Argos contacté à nouveau en juin 1996, nous donne un devis de repérage par
satellite de 100 francs par jour et par bouée, soit 9 000 francs pour un repérage
des trois bouées pendant un mois...
5.4. - Scientifiques
Nous contactons des institutions scientifiques pour obtenir des renseignements
sur les courants dans la Manche, et pour essayer de les convaincre de nous
prêter des bouées.
Nous n’avons pas obtenu de bouées, mais un spécialiste de l’hydrologie de la
Manche nous donne des conseils sur les dates les plus favorables pour le projet
en fonction des marées, sur la nécessité d’utiliser une ancre flottante (ancre située
à 10 mètres sous l’eau) ce qui diminuera l’influence du vent par rapport à celle des
courants...Il nous envoie une étude scientifique qu’il a réalisé sur les courants dans
la Manche1.
6 - CONCLUSION
Le projet n’est pas encore réalisé, et l’avenir peut nous réserver des surprises
de toutes natures.
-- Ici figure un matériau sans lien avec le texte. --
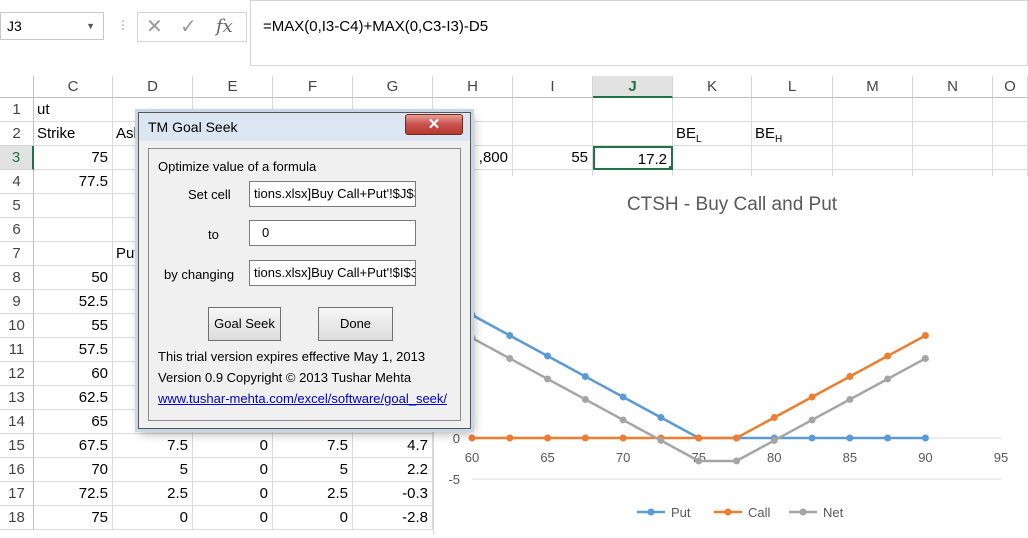 The width and height of the screenshot is (1028, 538). I want to click on cell-e17: 0, so click(233, 494).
Cependant le projet est faisable et nous commençons à avoir
en mains les éléments techniques et institutionnels pour le réaliser.
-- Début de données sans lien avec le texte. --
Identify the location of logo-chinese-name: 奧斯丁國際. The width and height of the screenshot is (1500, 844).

La préparation de ce projet est très longue; les années 90, pendant lesquelles
nous préparons Eurotunnel ne sont pas favorables à l’art. Nous avons aussi dans
la même période réalisé des projets importants et immédiatement réalisables:
l’exposition à Tourcoing, un CD Rom, Ozone...
Le temps nous a permis de faire la sourde oreille aux multiples refus et
oppositions du milieu culturel. Nous recommencions patiemment avec les mêmes
partenaires, les mêmes négociations sans tenir compte des refus antérieurs,
jusqu’à ce que la situation change en notre faveur. Cela me surprend moi-même.
J’aime ce projet, j’ai souvent le sentiment que ces projets ne m’appartiennent
pas, qu’ils me dépassent, et cela me donne le détachement nécessaire pour les
réaliser.
1
SALOMON Jean-Claude, BRETON Marguerite, An Atlas of long term currents in the
Channel, OCEANOLOGICA ACTA Vol 16. N°5-6, 1993, p. 439 - 448.